═════ Entries shown
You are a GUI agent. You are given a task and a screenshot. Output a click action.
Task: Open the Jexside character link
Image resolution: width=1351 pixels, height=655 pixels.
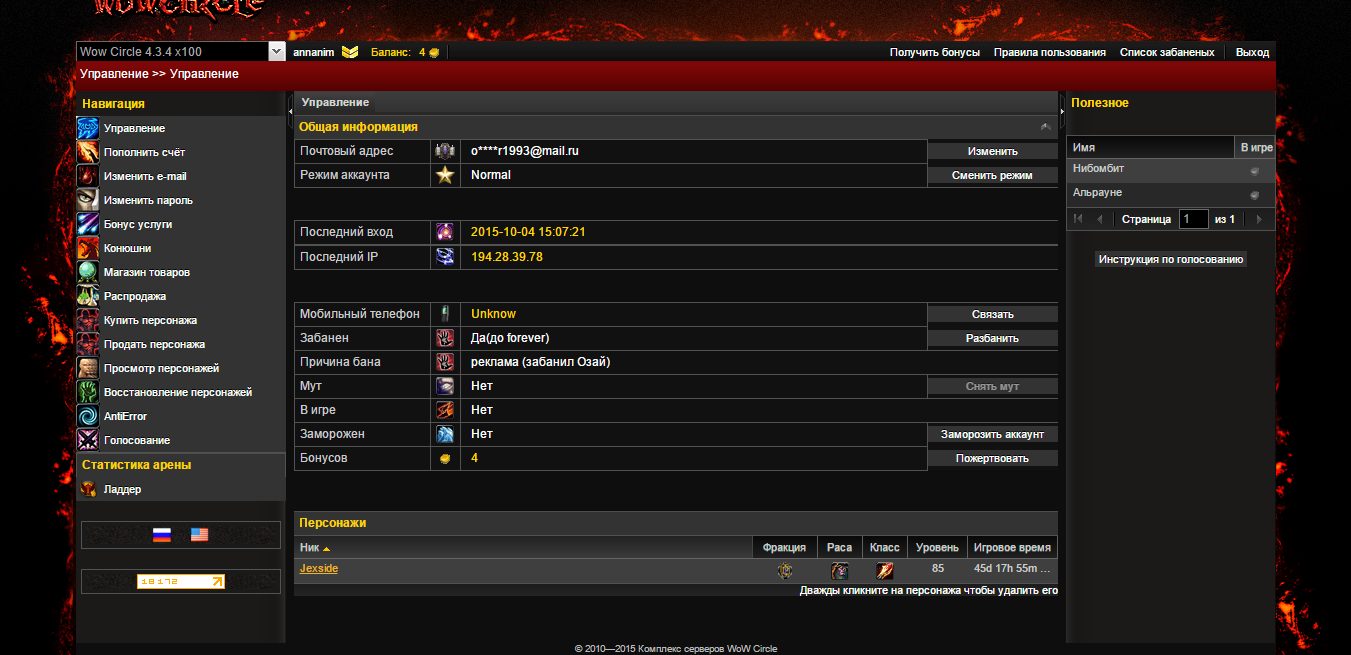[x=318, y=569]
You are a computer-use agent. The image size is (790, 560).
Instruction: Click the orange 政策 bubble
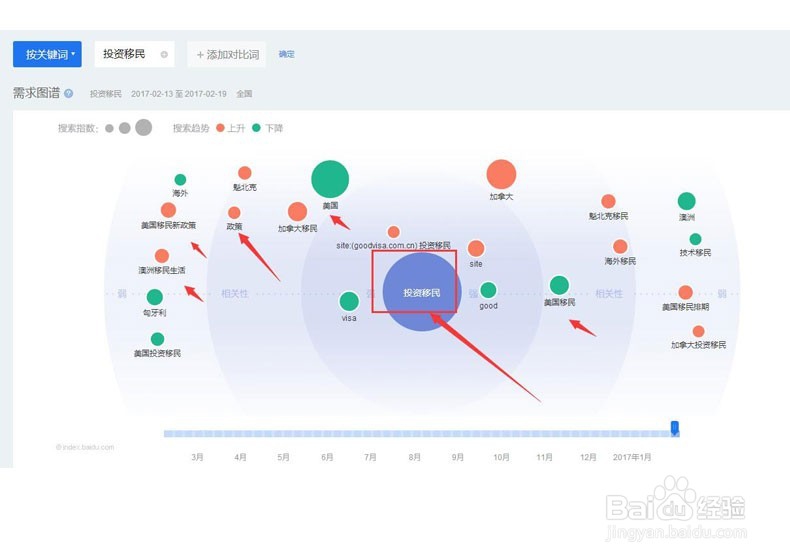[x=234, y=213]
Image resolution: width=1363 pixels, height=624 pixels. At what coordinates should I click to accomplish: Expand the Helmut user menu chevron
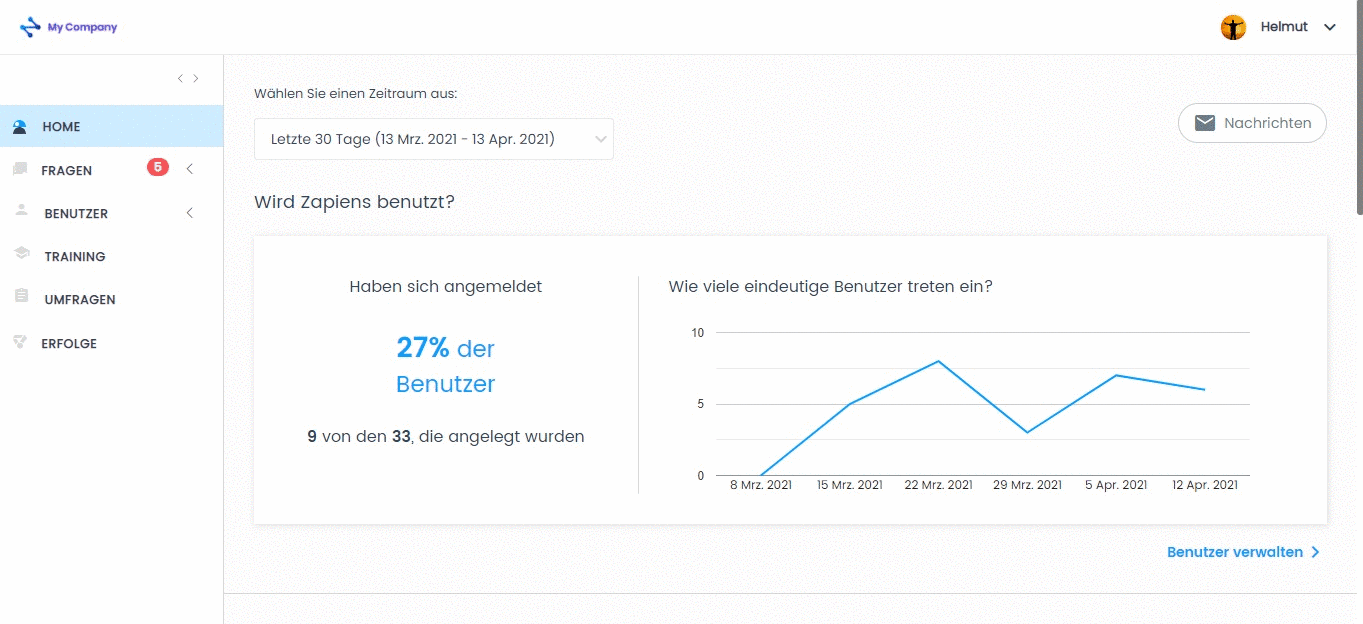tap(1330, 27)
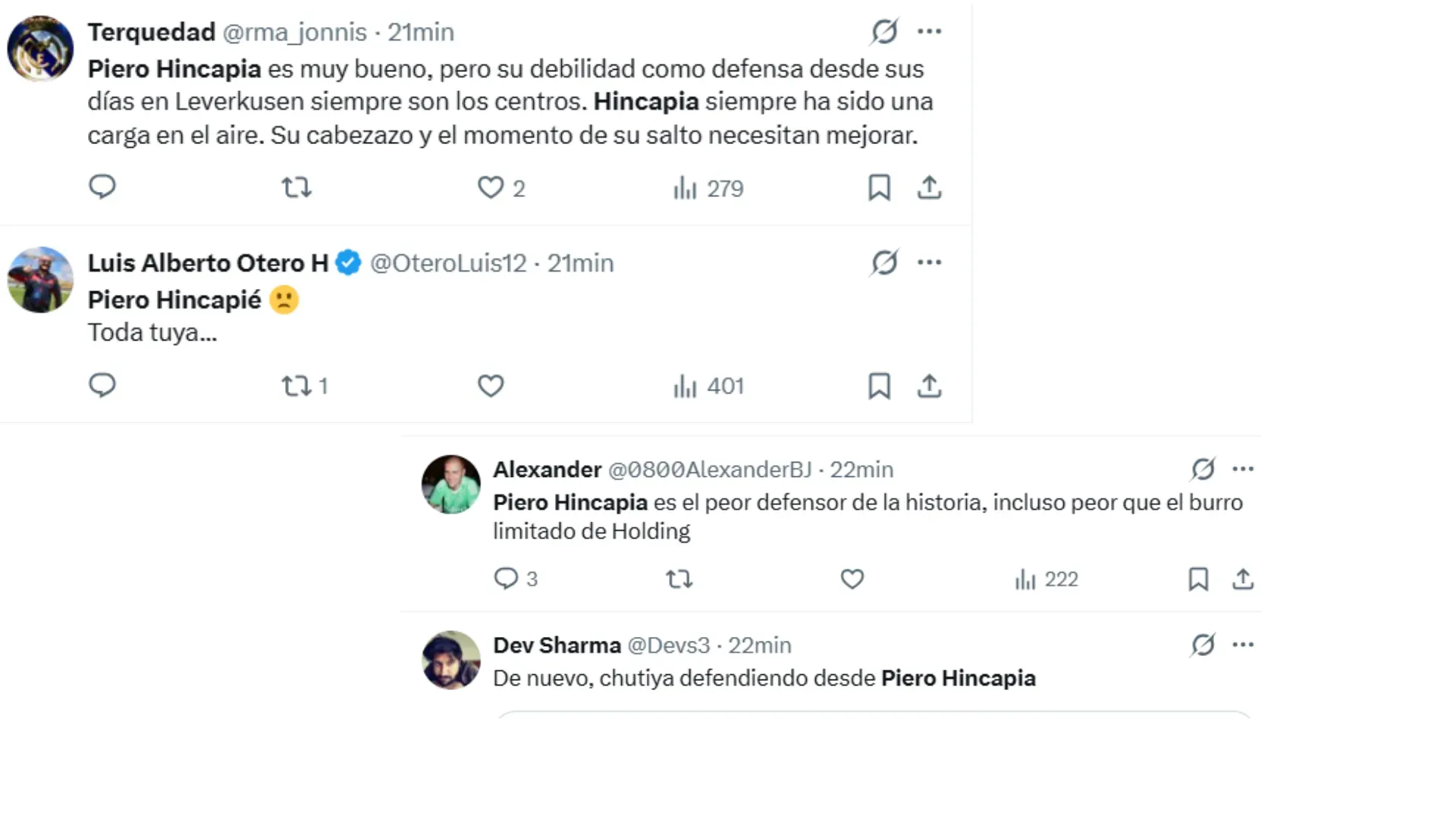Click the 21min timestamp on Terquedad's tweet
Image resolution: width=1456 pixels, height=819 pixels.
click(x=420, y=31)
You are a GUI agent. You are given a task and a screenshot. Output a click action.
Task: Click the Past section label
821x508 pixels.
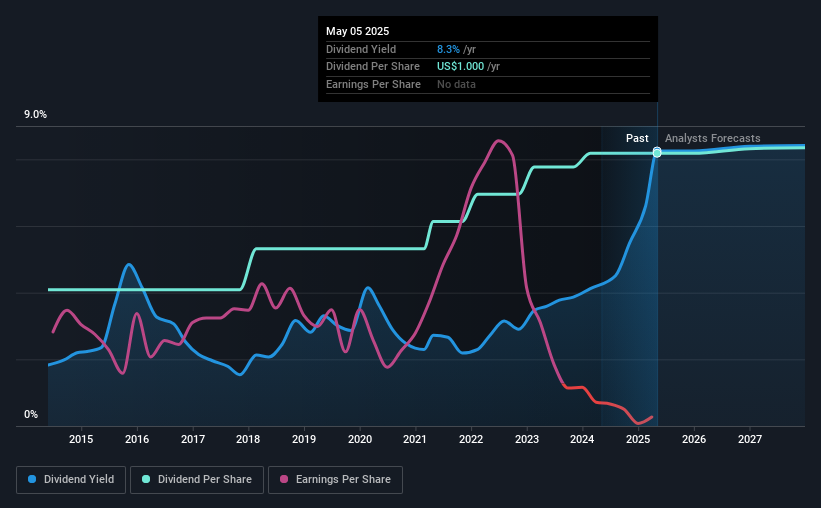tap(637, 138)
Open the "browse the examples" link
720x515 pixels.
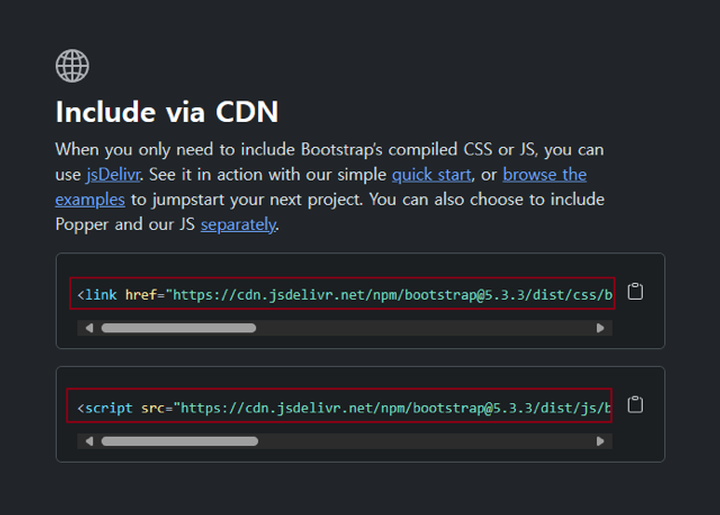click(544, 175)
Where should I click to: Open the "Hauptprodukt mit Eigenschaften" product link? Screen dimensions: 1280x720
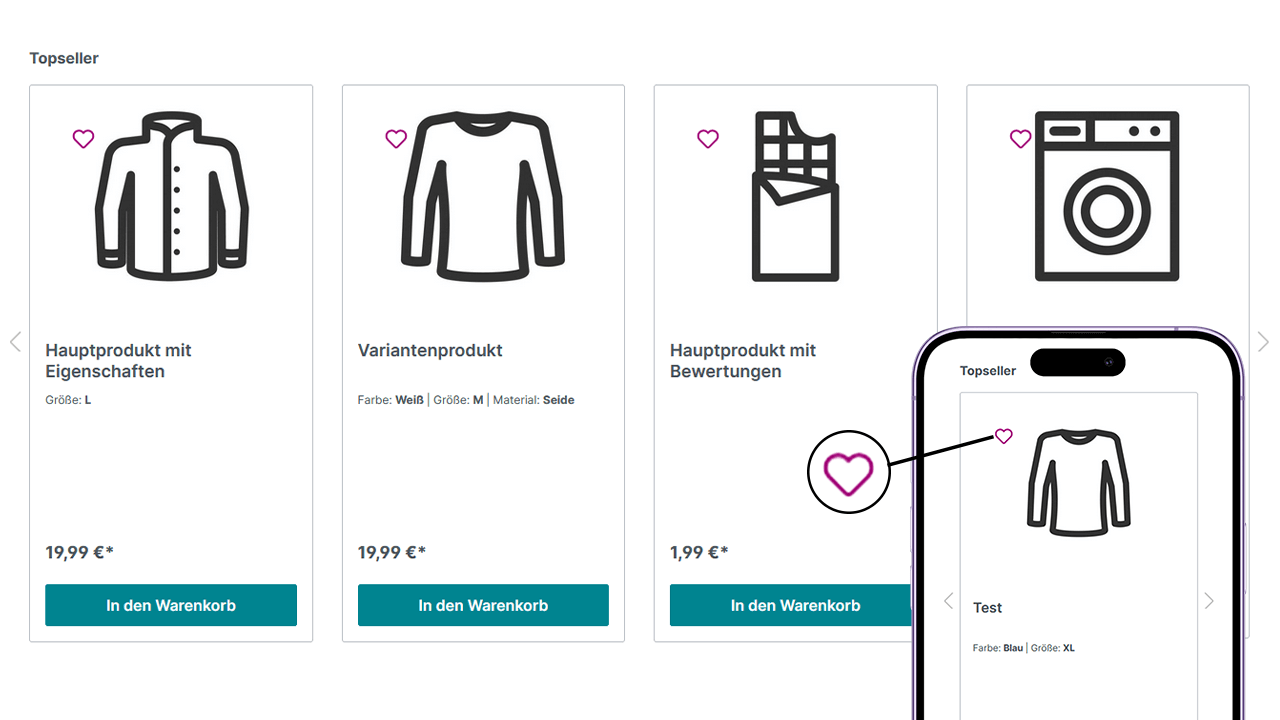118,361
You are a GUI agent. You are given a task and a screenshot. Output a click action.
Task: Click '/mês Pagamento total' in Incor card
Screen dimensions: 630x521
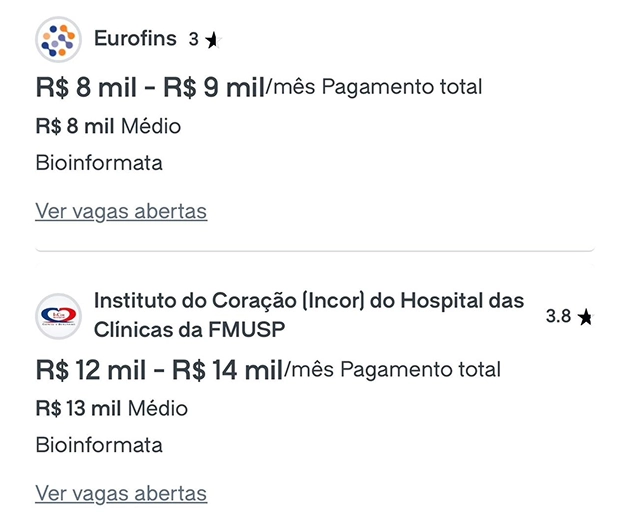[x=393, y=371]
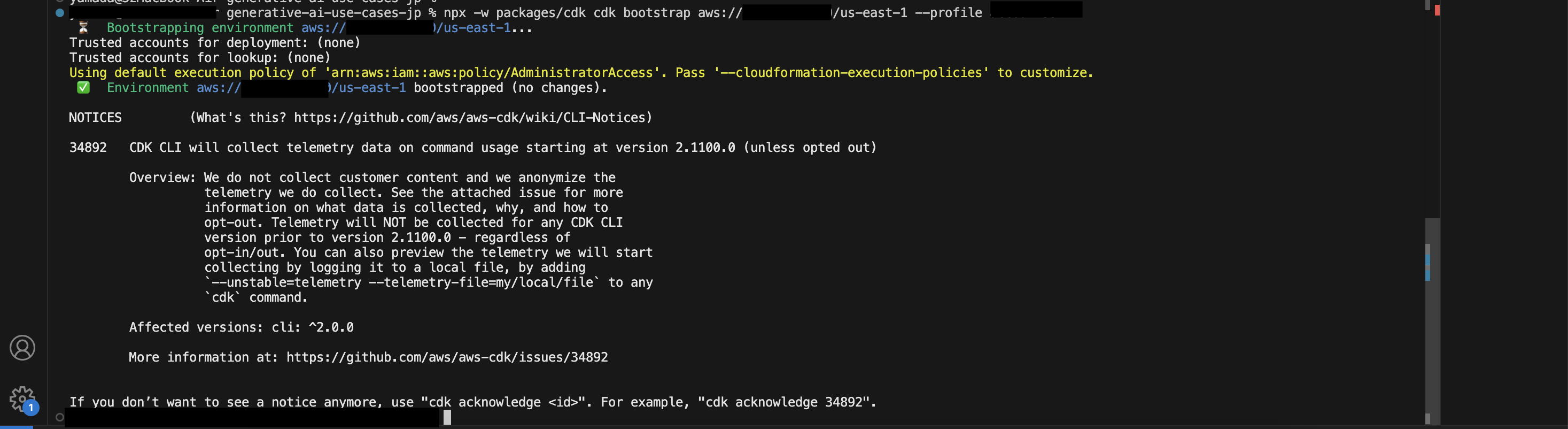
══════════
▸ Exercise brief: Return, unchanged, the lines from the first line of the material through the line that holds "You are a computer-use", inclusive, omitting pictures.

▸ Answer to this exercise:
You are a GUI agent. You are given a task and a screenshot. Output a click action.
Task: Open the Jexside character link
Image resolution: width=1351 pixels, height=655 pixels.
[x=318, y=569]
You are a computer-use agent. The image size is (790, 560).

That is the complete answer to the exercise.